Standardized tests results are in for schools on the West Shore

Ranking numbers are low, but there are upward trends in some schools

The Fraser Institute released rankings for schools in the province and elementary schools on the West Shore ranked on the lower end of the spectrum.

There are 10 factors that are taken into account for the ranking system and one of them is the number of students that take the voluntary test.

The report card key created by the Fraser Institute explains if more students write the test it “shows that the school community understands the benefits of full participation in the foundation skills assessment.”

The Sooke School District doesn’t require everyone write the test because it can be stressful for some students, according to Lindsay Vogan, SD62 spokesperson.
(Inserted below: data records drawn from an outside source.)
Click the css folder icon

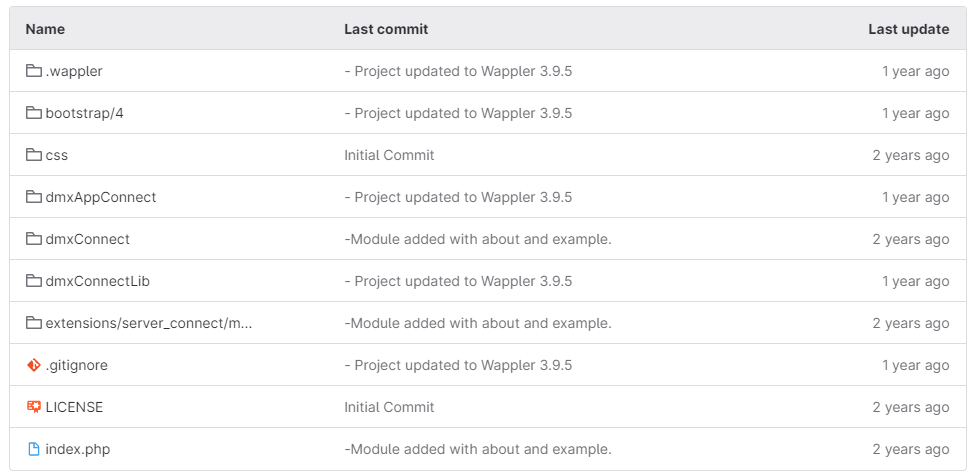34,155
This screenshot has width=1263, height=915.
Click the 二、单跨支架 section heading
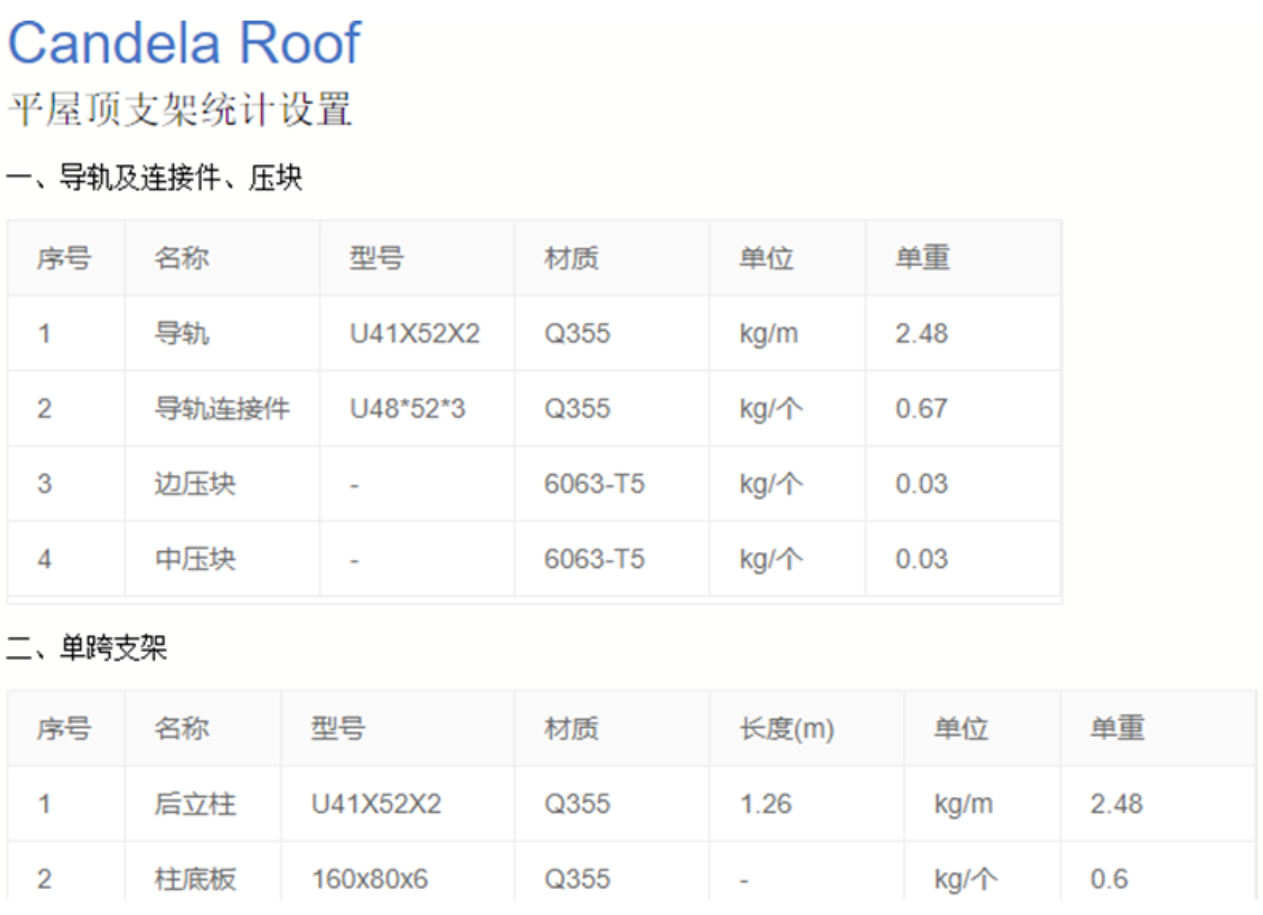(87, 649)
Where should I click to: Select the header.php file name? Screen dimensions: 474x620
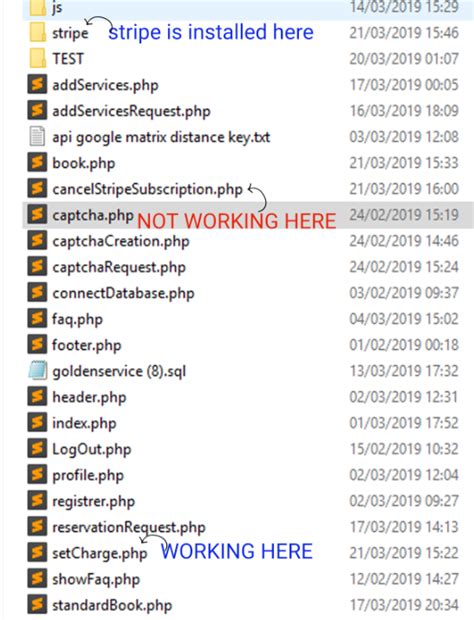[89, 397]
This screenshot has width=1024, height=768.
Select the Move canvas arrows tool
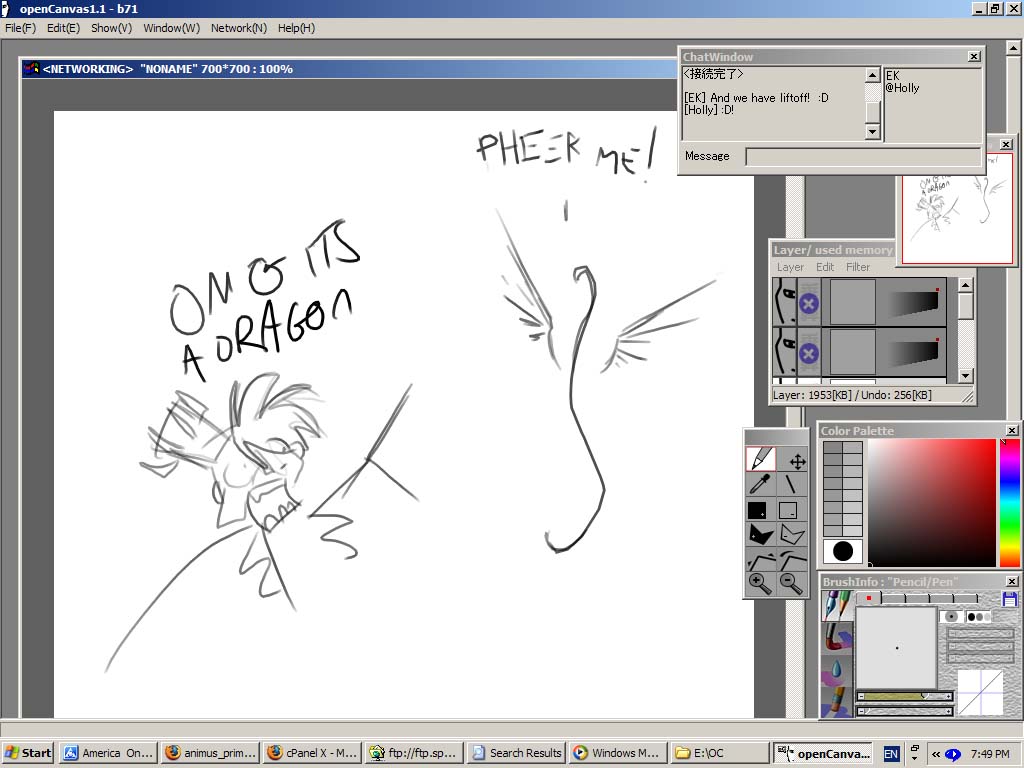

The district sends a letter home with students notifying them and their parents of the test and that they can opt out of the test if they so choose.

Vogan said the letter to parents is neutral and doesn’t try to encourage or discourage students from writing the tests.

But many do opt out of the test in SD62. For example, at Ruth King Elementary school 72 per cent of students opted out of the standardized test, and this affects the scores. Hans Helgesen Elementary school only had 31 per cent of students opt out of the test and they ranked significantly higher than Ruth King.

Looking beyond the rankings, some of the schools in the district are seeing upward trends over the past five years. For example, the Grade 4 average numeracy score at Hans Helgesen is on an upward trend, as is the the number of students that performed above expectations.

Happy Valley sees an upward trend in Grade 4 numeracy and Grade 7 writing over the past five years as well.

But the school district doesn’t take the ranking results to heart because it’s just a small snapshot, based on one test, and the district feels there is more to know about where the child is at in their learning than one test, Vogan said.

“We have great teachers and we work with kids in a much broader way,” Vogan said. “Students achieve great things with interaction and participation with other students.”

Private schools tend to top the list, but the common denominator amongst them is that nearly all of the students write the tests. Private schools don’t usually give children the option to write the tests, as a higher score could encourage parents to send their children to that school.